说着,左能将刚从城下吊上来的诏旨递给了孙祥。
孙祥看过诏旨,无奈只得开关放行。
于是当朱祁镇在毡帐中刚刚睡醒的时候,杨善使团便带着皇帝仪仗赶到了瓦剌大营。
经过休息,朱祁镇的身体,已经大有好转。因为朱祁镇和也先都认为攻下紫荆关,起码需要个三四天时间,所以便下了辇车,重新住在了毡帐中,而此时马良的四位姬妾,也重新开始为朱祁镇侍寝。
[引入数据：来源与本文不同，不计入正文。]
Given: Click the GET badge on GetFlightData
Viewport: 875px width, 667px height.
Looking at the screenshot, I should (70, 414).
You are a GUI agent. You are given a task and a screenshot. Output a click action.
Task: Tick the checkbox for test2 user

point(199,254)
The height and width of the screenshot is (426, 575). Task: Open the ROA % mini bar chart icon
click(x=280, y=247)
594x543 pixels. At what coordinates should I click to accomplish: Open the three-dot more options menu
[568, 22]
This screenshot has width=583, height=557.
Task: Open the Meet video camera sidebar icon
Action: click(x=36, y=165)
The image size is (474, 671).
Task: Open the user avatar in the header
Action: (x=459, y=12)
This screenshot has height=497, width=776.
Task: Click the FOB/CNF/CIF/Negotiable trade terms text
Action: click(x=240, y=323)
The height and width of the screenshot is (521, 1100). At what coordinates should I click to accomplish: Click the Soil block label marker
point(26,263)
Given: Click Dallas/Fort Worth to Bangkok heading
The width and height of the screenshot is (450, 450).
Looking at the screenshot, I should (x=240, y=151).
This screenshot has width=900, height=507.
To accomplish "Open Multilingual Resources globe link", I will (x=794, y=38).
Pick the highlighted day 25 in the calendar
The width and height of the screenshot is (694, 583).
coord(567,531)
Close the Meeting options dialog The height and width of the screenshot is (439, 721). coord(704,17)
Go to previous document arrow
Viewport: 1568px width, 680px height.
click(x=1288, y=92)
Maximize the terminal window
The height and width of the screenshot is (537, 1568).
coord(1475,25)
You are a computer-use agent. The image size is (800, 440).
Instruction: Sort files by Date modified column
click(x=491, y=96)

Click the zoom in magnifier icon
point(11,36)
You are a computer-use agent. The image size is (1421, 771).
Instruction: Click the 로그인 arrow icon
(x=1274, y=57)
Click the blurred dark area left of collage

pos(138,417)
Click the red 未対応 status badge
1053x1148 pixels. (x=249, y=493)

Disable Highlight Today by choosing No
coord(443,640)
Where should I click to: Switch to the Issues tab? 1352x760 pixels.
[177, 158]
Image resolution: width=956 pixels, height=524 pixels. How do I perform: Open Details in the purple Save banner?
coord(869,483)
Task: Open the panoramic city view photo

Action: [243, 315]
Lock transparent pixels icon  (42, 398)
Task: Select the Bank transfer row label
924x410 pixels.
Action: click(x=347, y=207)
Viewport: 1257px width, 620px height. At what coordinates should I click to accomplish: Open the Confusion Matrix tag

当杨善进入毡帐的时候,朱祁镇正搂着佳人,躲在锦被中取乐。
杨善只得隔着帷幔,与朱祁镇行礼奏对。
朱祁镇问道:“爱卿所为何来,皇弟又有何事需要交待?”
杨善回道:“新君为陛下送来了全套的皇帝仪仗,并派臣作为特使,迎接陛下还京。”
朱祁镇听到这话,好奇地从帷幔中探出头来,颇为不解地问道:“朕的弟弟是真心迎朕还京?”
杨善摇摇头:“微臣也不确定。”
“那你能确定什么?”
“臣能确定,新君肯定是不想还位于陛下的。”
朱祁镇叹了口气,又问道:“你怎么评价新君这种行为?”
杨善虽然忠于朱祁镇,但还是比较公允得回道:“微臣是一心想迎陛下复位的,但也能理解新君的苦衷,若陛下复了位,新君一家无论如何都活不了。
所以新君现在也是骑虎难下,并不能全怪他贪恋君位。”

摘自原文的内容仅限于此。